体の一部だけが魔物の肉体に置き換わったのだ。


「あらら。全員失敗ですか。残念。けど君たちを殺しきるには十分な戦力です」

「これは一体……。俺たちが魔王を倒せるか、あなた自身が戦って確かめてくれるんじゃないんですか?」

「そんな義理はないですよ。面倒くさい。それに結果はどうせ変わらない。ならせいぜい実験に付き合ってもらって君たちの命を有効活用した方がいいじゃないですか」


残酷な面は見せていた。

しかし、それは悪というわけではない。

少数を殺して多数を救う。そこには確かにホオズキの英雄としての一面が見られた。ただ犠牲にするだけの残忍な英雄に人はついてかない。市民に寄り添っているからこそ、これだけの人望を得られているのだ。

その英雄としての面をハームレスは認めていた。信じていた。だが、そうではなかった。怪しい薬を自分の部下に飲ませ、実験体とする。ただの残忍で卑劣な悪人だったのだ。決して英雄などではなかった。


「あんたは英雄じゃなかったのか? この都市を守るために必死に戦ってきたんじゃないのか?」

「勝手に自分の英雄像を私に押し付けないでもらえます? 心底苛つくんですよ。
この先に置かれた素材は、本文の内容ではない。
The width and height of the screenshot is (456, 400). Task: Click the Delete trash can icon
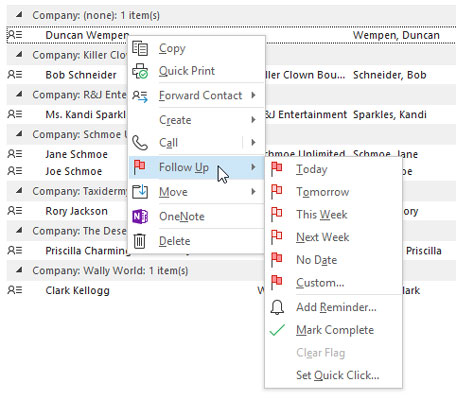pyautogui.click(x=140, y=241)
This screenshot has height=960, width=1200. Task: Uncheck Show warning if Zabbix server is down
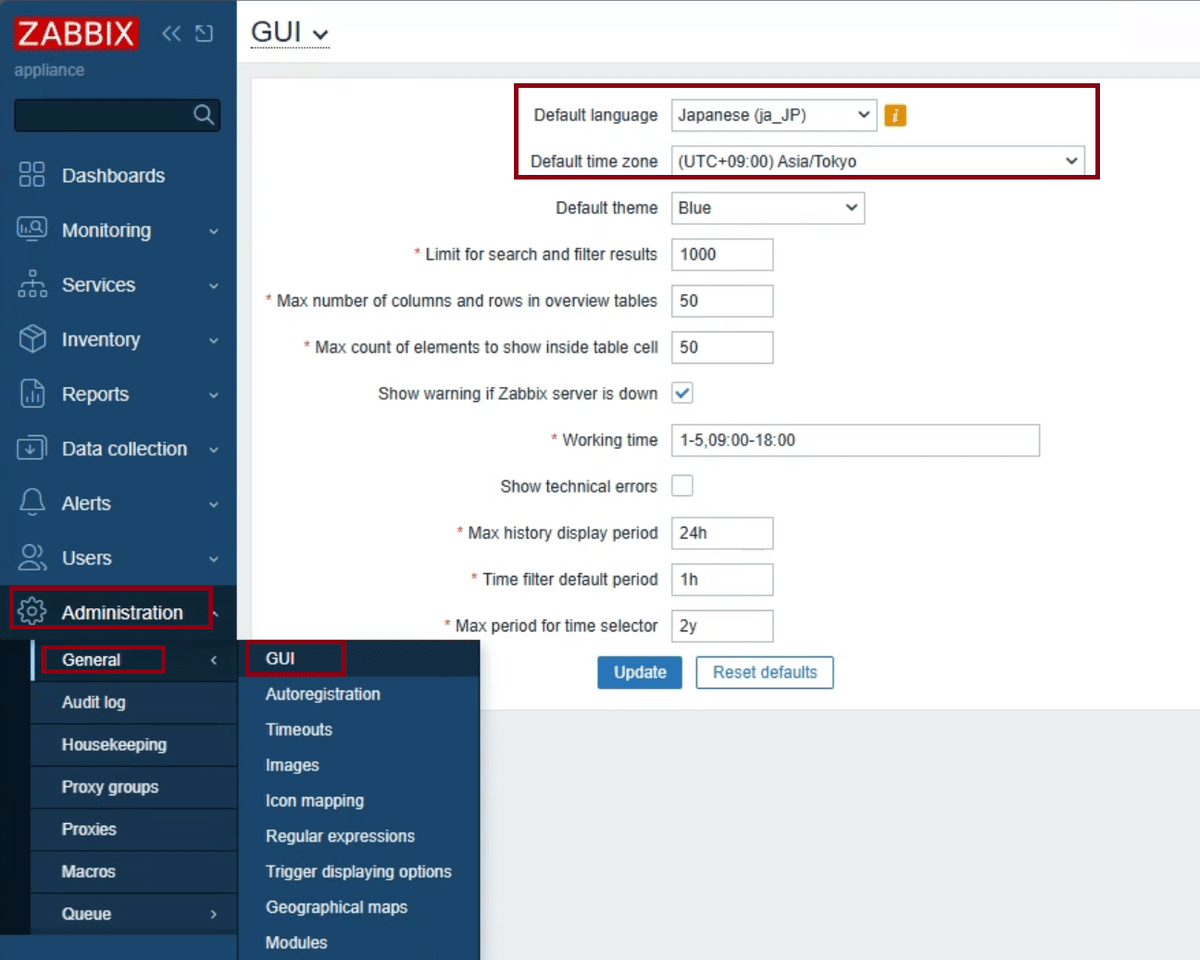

そういうの。うんざりなんです。最初から言ってるでしょう? 私はあなたと同じ自分第一優先のクズなんです。そんな私が英雄なわけないじゃないですか。私は外道。朽ちた英雄。世界を回す歯車にすぎない。君のヒーローごっこに付き合うなんて御免です」

「くそっ」


 これはハームレスの失態だ。勝手に英雄に対して理想を押し付け、挑戦を受けてくれるだろうという幻想を抱いていた。ホオズキの言う通りだ。つくづく考えの甘さに嫌気がさす。


「おや? あなたはもしかして。そうですか。組織は随分うまくやったようですね。これは興味深い」


意味深にホオズキはオトギリの方を見ている。

 オトギリも異形と化した冒険者が飲んだ物と同じ赤い液体が入った瓶を取り出した。


「おい、それって……!」

「今大切なのは、英雄を倒すことでしょ! なら、他のことは放っておいて敵に集中しなさい! 梅雨払いは私がやるから!」

「けど、その薬ってさっきあの方たちが飲んでいたものと同じものですよね? 危険です!」


アカシアの言う通りだ。

何の薬かは知らないが、禄でもない物であることは確実だ。


「私は適合している。だから大丈夫。私を信じて」


 オトギリは一気に謎の赤い液体を呷る。


「くそっ! これでバーでのツケはちゃらだからな!」


オトギリの瞳が血走り、肌は薄く赤みを帯びていた。

そして、なぜか異形の冒険者たちはオトギリを見てよだれを垂らしていた。まるで目の前に極上の御馳走があるかのごとく。


「さぁ、こっちに来なさい! 劣化品のあなたたちとは格が違うってことを教えてあげる!」


そのままオトギリは異形の冒険者を引き連れて走り去ってしまった。

目の前にいるのはホオズキのみ。面倒くさそうにため息をついて、肩を鳴らす。


「仕方ないですね。私が相手をしましょう」

「来るぞ! アカシア、サポートは頼む」

「はい!」


アカシアの体から神々しい光が放たれ、ハームレスへと照射される。


「自象掌握・二十パーセント解放・左腕氷剣化」


英雄の左腕が氷の剣と化す。


「さぁ、始めようか」


 こうして英雄との殺し合いの火蓋が切って落とされた。